The customer’s viewpoint.

One of the best stories I ever ran across on how to drive the customer’s perception on the service they received was something I read years ago in Readers Digest. It detailed the story of two clerks at a local dime store. At that time most dime stores had candy in bulk and you ordered a certain amount by weight. At this particular dime store there were two clerks who regularly handled the sales of bulk candy. The manager noticed that one clerk regularly outsold the other. In fact, kids would wait until she got near the candy and would then quickly go up to the counter to place their order with her.

Upon closer observation the manager noticed the key difference that was already obvious to the savvy young customers. One clerk would place a generous scoop of candy on the scale and then remove enough to get to the desired weight. The second clerk would start with a smaller amount of candy and would add candy until she got to the desired weight. Both clerks gave out exactly the correct weight as ordered by the customer but you’ve already figured out which one had the higher sales.

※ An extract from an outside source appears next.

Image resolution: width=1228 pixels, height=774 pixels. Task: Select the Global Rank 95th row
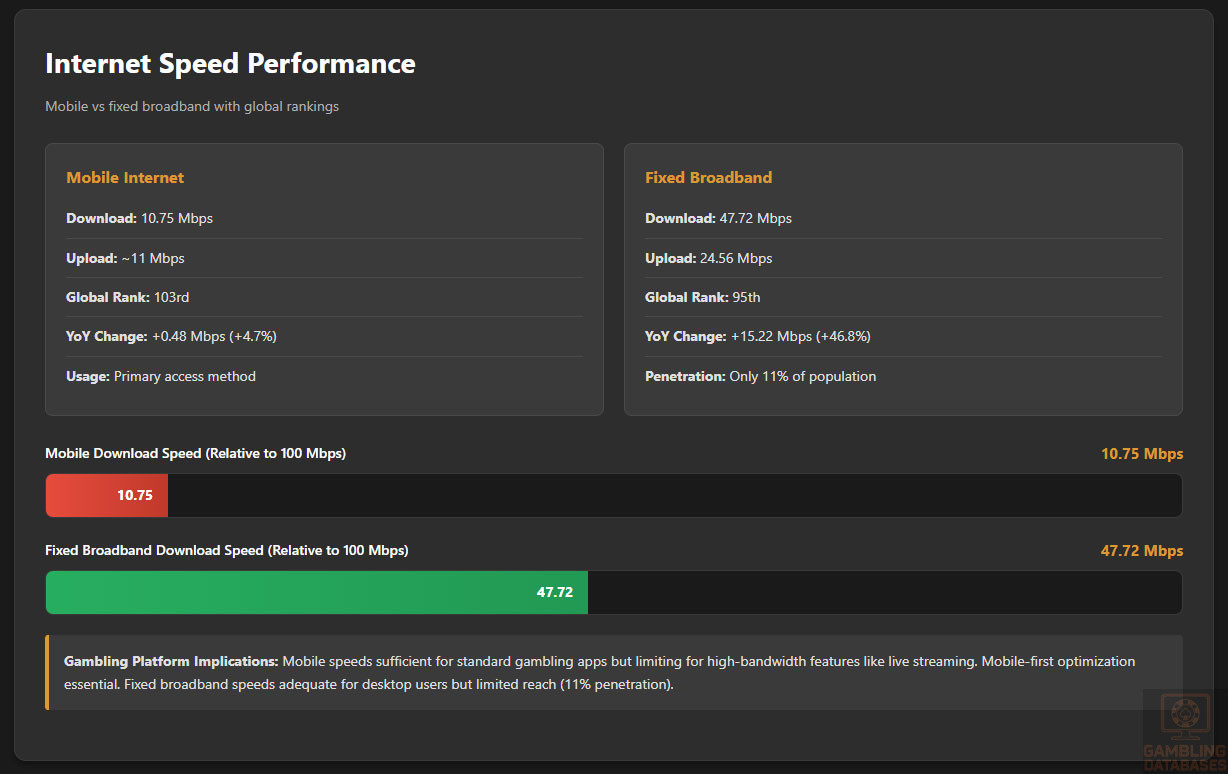pyautogui.click(x=702, y=297)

Now if we want to increase sales should we focus on the facts or on the cusomer’s perception of those facts? Your choice.

It’s a matter of time…

Just participated in the 40th Annual Wo-Zha-Wa Run in Wisconsin Dells. The festival held in this tourism destination point on the 2nd weekend after Labor Day is wildly successful. Thousands of people invade the community over the weekend and every homeowner that chooses to do so can park their lawn full of cars at $5 a pop. The town is that full.

But that wasn’t always the case. I know, because I’ve run in 37 of those 40 events. In the early years, Wo-Zha-Wa (which is a Ho-Chunk term for “fun times or to have fun” was just a local end-of-season clearance sale for tourist related businesses as they closed for the season. Local service clubs ran brat & beer stands to make a few bucks which they hadn’t been able to do during the Summer because all their members were working 7 days a week to take advantage of the short tourist season which was the community’s only industry. And it was a chance for the locals to relax and celebrate the end of another hectic, anc hopefully successful, season. If several hundred people showed up that was a big deal. In fact, after three years there was a discussion about cancelling the event because of its small draw. ‘No one was going to come to the Dells after Labor Day’ was the oft repeated local mantra.

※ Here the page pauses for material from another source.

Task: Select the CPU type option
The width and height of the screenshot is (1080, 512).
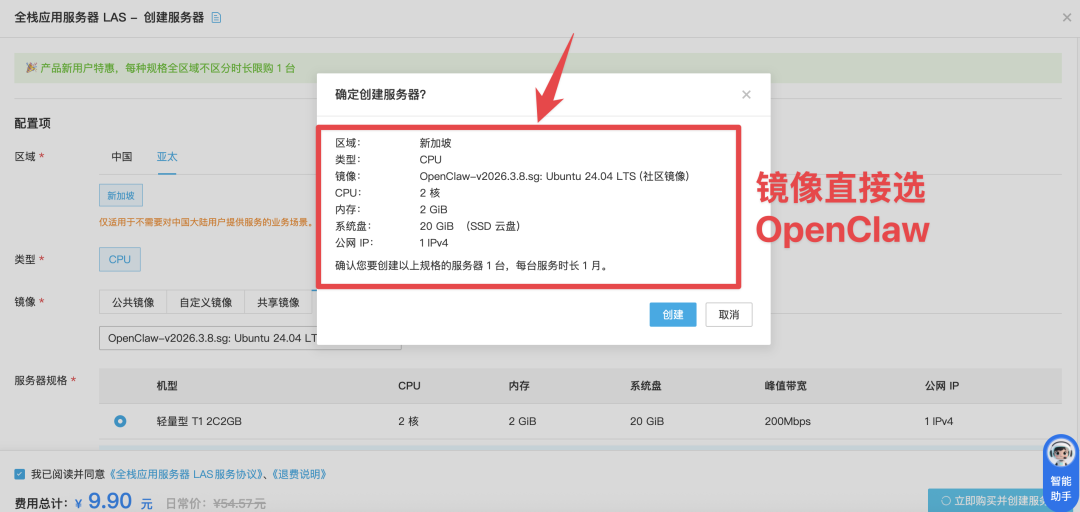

The most powerful tourism center in the entire state couldn’t create a successful event after three years of trying so what hope do any of us have when it comes to changing customer habits. Right? Well something obviously changed. But what was it? Over the next few entries I’ll share my view on what happened and why.

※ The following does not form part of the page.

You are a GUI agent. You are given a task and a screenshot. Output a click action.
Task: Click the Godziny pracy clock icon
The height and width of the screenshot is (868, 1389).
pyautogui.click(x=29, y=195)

The first lesson learned is that everyting takes time. Just because something is a good idea or has potential doesn’t mean it will be instantly successful. Word of mouth is the key. The hot term today is ‘viral marketing’ but it’s really the same thing. But word of mouth takes time…..more time today than we might think given our belief that everything is ‘instant’ in our electronic world. Now go back to 1968 when this festival started and consider how much time it would take for word-of-mouth to work its magic, especially when you have a festival name that noone can pronounce.

By the way….Wo-Zha-Wa is pronounced…….Ah, you’ll get it. It’s just a matter of time.